ABSTRAK
Penelitian ini menguji apakah penerapan perubahan standar
akuntansi yaitu PSAK No. 55 (revisi 2006) mempengaruhi informasi laba dalam
laporan keuangan sehingga dapat berdampak pada earning informativeness dan kemampuan pasar dalam memprediksi laba
mendatang. Fokus penelitian ini adalah membandingkan apakan pengakuan dan
pengukuran penyisihan penurunan nilai dan penyisihan kerugian piutang
menyebabkan perbedaan pada Earnings
Response Coefficient (ERC) dan Forward
Earnings Response Coefficient (FERC). Dua hasil penelitian ini, yaitu
koefisien laba tahun ini meningkat setelah penerapan PSAK No. 55 (revisi 2006),
dibandingkan dengan sebelum penerapan. Namun, hasilnya tidak signifikan, dibandingkan
dengan periode sebelum penerapan Hasil kedua, penerapan PSAK No. 55 (revisi 2006) mampu meningkatkan
kemampuan pasar dalam memprediksi laba mendatang (FERC meningkat). Ditunjukkan
dari koefisien laba tahun depan setelah penerapan PSAK No. 55 (revisi 2006)

▶ SOAL SINGKAT 1
Menurut abstrak tentang PSAK No. 55 (revisi 2006), apakah pernyataan (a), (b), dan (c) berikut benar? Jawab ya atau tidak untuk tiap pernyataan dan kutip kata-kata abstrak yang menentukannya. (a) Koefisien laba tahun ini turun setelah PSAK No. 55 (revisi 2006) diterapkan. (b) Hasil pada koefisien laba tahun ini signifikan. (c) Kemampuan pasar memprediksi laba mendatang meningkat setelah penerapan tersebut.
▶ SOAL SINGKAT 2
Teruskan abstrak tentang PSAK No. 55 (revisi 2006) dari bagian terakhir yang tampak.

▶ BAHAN YANG DIBERIKAN

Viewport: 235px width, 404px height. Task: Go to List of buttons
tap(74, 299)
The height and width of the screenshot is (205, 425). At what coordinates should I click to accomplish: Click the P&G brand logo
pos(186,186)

▶ JAWABAN TERTULIS 1
(a) Tidak: "koefisien laba tahun ini meningkat setelah penerapan PSAK No. 55 (revisi 2006)"
(b) Tidak: "Namun, hasilnya tidak signifikan"
(c) Ya: "kemampuan pasar dalam memprediksi laba mendatang (FERC meningkat)"

▶ JAWABAN TERTULIS 2
lebih besar dan signifikan daripada sebelum penerapan.
Kata Kunci: PSAK
No. 55 (revisi 2006); earning response
coefficient, forward earnings response coefficient
I.
PENDAHULUAN
Paper ini bertujuan untuk mengetahui apakah penerapan perubahan standar
akuntansi yaitu PSAK No. 55 (revisi 2006) mempengaruhi informasi laba dalam
laporan keuangan sehingga dapat berdampak pada earning informativeness dan kemampuan pasar dalam memprediksi laba
mendatang. Berbagai literatur telah menyediakan perbedaan bukti mengenai dampak
perubahan praktik/standar akuntansi pada earnings
informativeness dan prediksi laba mendatang (forward earning response coefficient-FERC). Hanlon et al. (2008)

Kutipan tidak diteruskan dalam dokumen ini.